Alexander's Macedonian army was well equipped and invincible in battle but he was going to attempt the conquest without any money or supplies. If he did try to invade Asia Minor the combined might of the Persian military would have been able to crush a hungry and weakened fighting force.
However, the Persian Empire thought of Alexander as a child and refused to submit anything to him, glancing over the fact he conquered all of Greece, a feat they themselves had been unable to do for hundreds of years.
The Persians at this point were reduced to pomp and ceremony and that would prove their downfall against the battle hungry Greeks who were ready to finally subdue and end their longtime foe the Persians.
Memnon's opinion was shot down and he was ordered to assemble his army on the banks of the Granicus River which formed a natural boundary into Asia Minor within the rocky terrain. If Alexander was going to cross into Asia Minor he had to do it at the River Granicus.
In what later became known as the Battle of the Granicus, Alexander with his cavalry and infantry stormed across the river and pushed back the Persians, forcing Memnon and his forces to scatter into the country side.
This battle would allow Alexander to walk through Asia Minor virtually unimpeded, claiming all of the territory along the way. So in fact, by losing this battle Alexander was able to liberate the Greek and other civilization cities that were relived to be free of Persian rule.
These people would often join in his army and probably treated him and his soldiers like the king he was. This conquest of Asia would force Darius III that Alexander was no idle threat and that the next showdown he would personally command the armies.
In following with the motif of hubris the pompous Darius III brought more pomp and circumstance to the Battle of Issus than actual fighters and would be forced to flee into the countryside in his chariot abandoning his mother, wife and family in the process.

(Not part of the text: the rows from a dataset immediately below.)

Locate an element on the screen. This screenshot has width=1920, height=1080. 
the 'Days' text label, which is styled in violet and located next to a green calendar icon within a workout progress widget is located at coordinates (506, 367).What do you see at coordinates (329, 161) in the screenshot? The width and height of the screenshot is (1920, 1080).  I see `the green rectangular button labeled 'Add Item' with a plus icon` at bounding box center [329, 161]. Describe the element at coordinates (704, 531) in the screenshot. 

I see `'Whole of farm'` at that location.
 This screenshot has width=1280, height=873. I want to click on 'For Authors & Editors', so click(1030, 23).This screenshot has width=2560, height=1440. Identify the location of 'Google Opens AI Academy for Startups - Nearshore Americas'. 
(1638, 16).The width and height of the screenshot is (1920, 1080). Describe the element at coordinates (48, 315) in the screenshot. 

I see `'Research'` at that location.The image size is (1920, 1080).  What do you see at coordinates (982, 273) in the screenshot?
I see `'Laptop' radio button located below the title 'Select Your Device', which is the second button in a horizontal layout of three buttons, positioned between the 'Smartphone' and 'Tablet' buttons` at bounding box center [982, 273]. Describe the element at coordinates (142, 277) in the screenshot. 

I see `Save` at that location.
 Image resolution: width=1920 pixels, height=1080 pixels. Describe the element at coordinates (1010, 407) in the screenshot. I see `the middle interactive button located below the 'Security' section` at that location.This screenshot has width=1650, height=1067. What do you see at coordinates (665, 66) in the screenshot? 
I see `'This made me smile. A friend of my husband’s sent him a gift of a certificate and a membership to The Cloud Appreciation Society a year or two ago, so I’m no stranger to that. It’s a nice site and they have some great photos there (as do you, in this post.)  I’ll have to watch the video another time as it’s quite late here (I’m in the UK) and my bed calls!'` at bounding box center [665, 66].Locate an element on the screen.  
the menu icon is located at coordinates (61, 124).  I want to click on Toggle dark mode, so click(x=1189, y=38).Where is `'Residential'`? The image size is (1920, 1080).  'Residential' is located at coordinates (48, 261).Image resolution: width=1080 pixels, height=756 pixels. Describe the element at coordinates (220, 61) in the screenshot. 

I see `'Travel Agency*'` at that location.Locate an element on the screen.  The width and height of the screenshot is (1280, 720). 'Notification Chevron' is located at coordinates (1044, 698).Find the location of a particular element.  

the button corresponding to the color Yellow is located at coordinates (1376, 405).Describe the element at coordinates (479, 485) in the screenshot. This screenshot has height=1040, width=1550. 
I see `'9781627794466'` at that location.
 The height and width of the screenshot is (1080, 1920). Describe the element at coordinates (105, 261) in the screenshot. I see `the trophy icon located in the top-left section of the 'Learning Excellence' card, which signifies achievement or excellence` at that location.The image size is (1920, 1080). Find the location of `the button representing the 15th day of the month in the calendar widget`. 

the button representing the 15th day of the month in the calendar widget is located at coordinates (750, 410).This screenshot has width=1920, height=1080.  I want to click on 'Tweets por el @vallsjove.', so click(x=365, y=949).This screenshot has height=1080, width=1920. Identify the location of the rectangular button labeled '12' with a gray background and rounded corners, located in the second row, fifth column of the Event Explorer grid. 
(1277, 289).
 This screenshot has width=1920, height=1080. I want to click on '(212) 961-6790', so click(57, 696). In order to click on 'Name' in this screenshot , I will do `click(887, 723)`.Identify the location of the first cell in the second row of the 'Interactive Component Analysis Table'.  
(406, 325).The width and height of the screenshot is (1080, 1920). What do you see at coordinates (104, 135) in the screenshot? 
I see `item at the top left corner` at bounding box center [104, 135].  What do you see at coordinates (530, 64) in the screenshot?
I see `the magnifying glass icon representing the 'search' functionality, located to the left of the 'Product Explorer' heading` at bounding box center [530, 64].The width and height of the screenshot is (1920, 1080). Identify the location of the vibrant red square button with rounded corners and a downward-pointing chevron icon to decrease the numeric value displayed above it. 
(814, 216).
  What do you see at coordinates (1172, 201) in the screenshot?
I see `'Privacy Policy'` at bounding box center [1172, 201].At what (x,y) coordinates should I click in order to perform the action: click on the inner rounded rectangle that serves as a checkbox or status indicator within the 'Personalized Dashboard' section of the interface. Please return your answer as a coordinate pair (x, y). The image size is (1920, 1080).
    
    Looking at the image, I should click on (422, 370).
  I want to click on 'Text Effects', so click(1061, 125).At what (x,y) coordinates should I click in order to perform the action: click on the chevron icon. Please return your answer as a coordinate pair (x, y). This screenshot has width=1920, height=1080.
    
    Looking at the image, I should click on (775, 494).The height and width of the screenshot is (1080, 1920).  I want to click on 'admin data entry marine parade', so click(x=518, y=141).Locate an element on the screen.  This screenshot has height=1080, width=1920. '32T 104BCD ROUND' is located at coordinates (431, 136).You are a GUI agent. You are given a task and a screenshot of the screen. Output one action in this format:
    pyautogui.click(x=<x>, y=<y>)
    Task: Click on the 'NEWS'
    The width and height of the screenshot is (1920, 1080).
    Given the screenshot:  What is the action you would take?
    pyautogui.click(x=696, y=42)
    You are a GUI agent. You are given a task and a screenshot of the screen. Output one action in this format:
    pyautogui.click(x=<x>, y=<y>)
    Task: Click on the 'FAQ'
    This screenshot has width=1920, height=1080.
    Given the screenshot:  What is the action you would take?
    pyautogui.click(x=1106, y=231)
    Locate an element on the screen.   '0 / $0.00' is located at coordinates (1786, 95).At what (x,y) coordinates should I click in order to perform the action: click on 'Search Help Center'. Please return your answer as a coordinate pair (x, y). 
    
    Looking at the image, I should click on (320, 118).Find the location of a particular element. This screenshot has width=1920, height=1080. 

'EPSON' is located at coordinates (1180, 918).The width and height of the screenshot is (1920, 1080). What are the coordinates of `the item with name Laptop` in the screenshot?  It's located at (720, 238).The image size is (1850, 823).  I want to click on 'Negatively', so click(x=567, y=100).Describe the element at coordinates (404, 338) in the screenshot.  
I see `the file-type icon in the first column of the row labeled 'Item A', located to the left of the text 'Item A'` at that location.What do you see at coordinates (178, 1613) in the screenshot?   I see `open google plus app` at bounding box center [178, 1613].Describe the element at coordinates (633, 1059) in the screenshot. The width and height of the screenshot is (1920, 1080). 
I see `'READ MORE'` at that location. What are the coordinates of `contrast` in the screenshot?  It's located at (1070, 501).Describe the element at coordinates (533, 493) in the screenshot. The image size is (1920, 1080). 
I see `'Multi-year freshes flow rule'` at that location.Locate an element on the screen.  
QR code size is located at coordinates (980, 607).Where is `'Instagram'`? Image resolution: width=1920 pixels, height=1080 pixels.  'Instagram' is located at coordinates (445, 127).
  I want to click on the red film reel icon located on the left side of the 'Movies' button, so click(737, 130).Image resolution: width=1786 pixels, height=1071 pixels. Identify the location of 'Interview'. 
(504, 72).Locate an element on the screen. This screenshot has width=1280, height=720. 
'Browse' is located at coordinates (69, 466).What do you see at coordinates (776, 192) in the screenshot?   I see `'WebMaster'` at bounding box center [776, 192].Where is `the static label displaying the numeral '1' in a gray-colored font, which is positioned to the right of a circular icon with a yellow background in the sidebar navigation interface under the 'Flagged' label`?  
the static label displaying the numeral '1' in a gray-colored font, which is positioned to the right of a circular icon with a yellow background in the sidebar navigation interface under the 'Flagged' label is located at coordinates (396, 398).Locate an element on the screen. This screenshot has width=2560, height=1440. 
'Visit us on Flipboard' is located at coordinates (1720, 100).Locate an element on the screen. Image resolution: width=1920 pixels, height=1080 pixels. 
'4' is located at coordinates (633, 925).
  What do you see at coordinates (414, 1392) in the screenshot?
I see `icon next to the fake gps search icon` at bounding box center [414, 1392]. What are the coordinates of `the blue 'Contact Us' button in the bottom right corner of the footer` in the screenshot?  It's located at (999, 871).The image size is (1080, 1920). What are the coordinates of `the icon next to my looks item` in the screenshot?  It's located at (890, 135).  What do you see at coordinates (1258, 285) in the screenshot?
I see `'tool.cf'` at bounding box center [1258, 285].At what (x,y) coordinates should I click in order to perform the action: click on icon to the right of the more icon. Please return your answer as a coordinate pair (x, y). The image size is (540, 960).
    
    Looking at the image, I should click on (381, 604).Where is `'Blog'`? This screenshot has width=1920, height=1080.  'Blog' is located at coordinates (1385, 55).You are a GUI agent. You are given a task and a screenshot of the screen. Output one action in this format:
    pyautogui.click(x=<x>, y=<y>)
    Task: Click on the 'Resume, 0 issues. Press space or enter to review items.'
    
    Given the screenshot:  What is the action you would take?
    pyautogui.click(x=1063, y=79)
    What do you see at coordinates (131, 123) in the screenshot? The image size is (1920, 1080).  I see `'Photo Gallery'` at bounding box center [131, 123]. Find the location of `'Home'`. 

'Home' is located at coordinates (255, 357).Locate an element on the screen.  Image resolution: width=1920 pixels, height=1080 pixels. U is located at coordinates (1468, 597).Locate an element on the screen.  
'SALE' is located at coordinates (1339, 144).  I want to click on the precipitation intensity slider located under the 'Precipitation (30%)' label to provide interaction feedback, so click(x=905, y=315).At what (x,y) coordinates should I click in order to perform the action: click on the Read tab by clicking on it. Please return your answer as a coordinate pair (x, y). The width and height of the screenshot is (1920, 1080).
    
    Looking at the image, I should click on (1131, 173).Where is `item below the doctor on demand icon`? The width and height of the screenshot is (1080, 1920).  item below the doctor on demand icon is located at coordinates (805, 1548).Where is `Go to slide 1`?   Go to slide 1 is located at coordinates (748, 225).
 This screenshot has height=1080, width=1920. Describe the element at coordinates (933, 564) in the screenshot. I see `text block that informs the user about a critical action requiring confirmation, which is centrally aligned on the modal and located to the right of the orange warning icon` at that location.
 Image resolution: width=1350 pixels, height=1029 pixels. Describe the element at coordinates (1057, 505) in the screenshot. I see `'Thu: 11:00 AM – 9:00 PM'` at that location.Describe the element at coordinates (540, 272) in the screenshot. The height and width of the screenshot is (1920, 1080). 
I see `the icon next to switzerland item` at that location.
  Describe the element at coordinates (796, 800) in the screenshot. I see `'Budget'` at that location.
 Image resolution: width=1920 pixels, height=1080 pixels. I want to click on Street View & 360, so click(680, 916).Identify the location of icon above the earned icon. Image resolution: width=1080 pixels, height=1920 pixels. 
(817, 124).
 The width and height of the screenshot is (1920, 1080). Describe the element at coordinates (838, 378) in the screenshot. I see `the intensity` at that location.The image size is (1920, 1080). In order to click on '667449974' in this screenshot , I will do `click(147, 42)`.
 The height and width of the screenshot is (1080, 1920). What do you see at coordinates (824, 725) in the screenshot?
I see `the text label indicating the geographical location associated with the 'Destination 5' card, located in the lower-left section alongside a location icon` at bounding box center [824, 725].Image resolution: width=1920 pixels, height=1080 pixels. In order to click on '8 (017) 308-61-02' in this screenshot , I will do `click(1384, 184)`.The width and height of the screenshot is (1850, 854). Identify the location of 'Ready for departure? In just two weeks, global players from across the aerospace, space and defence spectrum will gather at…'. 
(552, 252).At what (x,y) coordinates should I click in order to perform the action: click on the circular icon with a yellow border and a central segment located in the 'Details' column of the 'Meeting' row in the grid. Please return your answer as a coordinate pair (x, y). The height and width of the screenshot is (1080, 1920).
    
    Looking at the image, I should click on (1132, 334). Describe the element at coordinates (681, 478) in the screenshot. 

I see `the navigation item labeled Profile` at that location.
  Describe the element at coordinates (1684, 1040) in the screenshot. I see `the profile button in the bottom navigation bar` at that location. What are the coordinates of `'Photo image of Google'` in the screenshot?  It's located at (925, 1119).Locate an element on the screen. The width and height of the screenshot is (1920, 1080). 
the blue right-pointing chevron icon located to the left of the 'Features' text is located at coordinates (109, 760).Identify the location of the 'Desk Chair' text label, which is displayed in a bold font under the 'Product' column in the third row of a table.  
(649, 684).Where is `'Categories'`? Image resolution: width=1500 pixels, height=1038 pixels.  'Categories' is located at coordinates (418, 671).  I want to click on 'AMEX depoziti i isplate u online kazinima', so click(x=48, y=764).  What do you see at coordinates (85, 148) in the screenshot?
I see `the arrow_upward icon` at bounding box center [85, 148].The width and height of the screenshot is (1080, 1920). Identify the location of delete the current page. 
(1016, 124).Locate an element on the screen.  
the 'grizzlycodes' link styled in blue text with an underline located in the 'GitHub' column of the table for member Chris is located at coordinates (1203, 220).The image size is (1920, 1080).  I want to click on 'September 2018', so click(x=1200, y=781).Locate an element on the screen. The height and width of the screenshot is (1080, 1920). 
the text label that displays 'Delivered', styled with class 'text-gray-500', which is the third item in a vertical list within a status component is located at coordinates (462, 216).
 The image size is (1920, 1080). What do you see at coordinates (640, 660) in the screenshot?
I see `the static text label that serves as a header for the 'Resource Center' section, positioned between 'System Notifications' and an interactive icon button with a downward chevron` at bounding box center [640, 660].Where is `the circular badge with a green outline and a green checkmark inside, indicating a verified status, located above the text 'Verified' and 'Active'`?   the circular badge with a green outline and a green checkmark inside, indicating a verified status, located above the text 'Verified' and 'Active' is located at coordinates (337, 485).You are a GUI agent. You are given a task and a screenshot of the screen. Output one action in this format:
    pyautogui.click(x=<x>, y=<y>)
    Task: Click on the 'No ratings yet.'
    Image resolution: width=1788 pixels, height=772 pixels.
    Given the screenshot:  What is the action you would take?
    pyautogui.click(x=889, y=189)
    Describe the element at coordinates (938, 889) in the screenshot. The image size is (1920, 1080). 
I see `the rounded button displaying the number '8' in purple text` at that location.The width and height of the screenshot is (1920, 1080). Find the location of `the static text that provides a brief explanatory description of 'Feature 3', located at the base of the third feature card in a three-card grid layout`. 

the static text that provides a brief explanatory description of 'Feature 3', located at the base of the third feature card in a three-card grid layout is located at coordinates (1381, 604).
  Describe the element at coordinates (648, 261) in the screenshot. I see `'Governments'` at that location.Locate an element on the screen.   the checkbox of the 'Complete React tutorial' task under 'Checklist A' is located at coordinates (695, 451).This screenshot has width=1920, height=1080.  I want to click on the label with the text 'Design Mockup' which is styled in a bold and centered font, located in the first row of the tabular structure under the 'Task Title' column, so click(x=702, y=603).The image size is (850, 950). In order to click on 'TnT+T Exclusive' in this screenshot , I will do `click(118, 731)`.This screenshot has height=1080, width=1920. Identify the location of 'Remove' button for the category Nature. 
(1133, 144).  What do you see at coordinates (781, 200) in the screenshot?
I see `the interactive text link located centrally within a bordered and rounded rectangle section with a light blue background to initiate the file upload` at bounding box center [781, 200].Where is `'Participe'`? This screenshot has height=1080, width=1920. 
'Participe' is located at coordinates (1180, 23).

Alexander later pardoned and freed them while restoring their positions within his new empire but that just attests to his character and the lack of such to Darius. He would reassemble his army and try to stop Alexander once more during the Battle of Guagamela but this would end with him fleeing once again. He was not long for the world with his cowardice and was soon betrayed by his own people which led to the entire collapse of the Persian Empire.